[Talimatınız] Aşağıdaki 1877'de Rusların Tuna'yı geçişini anlatan metinden "1877 yılında 26" sözleriyle başlayıp "Ahalcık'ı işgal etmişlerdi." sözlerine kadar süren kısmı, bu sözler de dahil olmak üzere, hiçbir değişiklik yapmadan yazın.

[Sayfa]
+++

1877 yılında 26 Haziran’ı 27 Haziran’a bağlıyan gece ilk Rus kıtası, kuvvetli bir düşmana rastlamaksızın, Zimnicea mevkiinde Tuna'yı geçti. Kazaklardan teşekkül eden süvari öncüleri, Plevne'de yalnız bir Türk piyade bölüğüne rastladılar. 14 ünçü Rus kolordusu, İbrail ve Kalas'dan geçerek 22 Haziranda Dobruca'ya girmişti. Bu arada Ruslar; bir Türk filotillasının Poti önünde görünmesinden sonra, Asya cihetinde 30 Nisanda Bayazıd ile Ahalcık'ı işgal etmişlerdi.

+++

[Kayıtlı Veriler]
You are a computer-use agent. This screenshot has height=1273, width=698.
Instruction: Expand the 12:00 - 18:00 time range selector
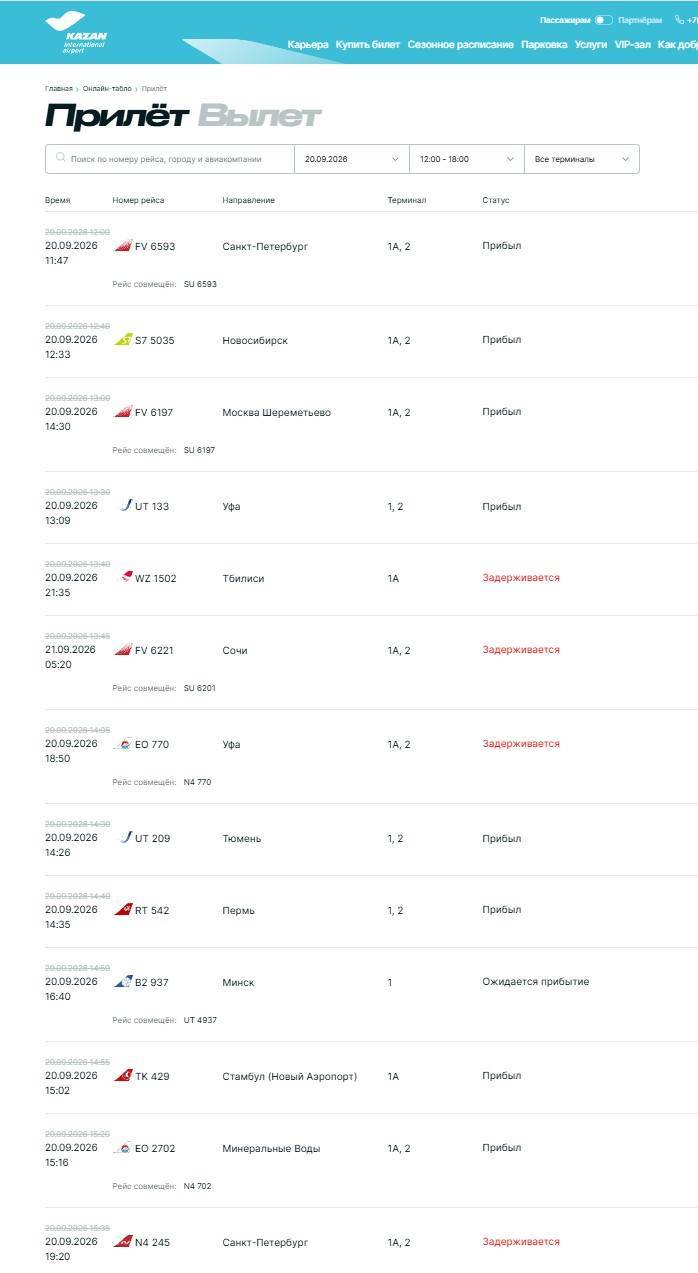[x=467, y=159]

+++

[Göreve Yanıt]
1877 yılında 26 Haziran’ı 27 Haziran’a bağlıyan gece ilk Rus kıtası, kuvvetli bir düşmana rastlamaksızın, Zimnicea mevkiinde Tuna'yı geçti. Kazaklardan teşekkül eden süvari öncüleri, Plevne'de yalnız bir Türk piyade bölüğüne rastladılar. 14 ünçü Rus kolordusu, İbrail ve Kalas'dan geçerek 22 Haziranda Dobruca'ya girmişti. Bu arada Ruslar; bir Türk filotillasının Poti önünde görünmesinden sonra, Asya cihetinde 30 Nisanda Bayazıd ile Ahalcık'ı işgal etmişlerdi.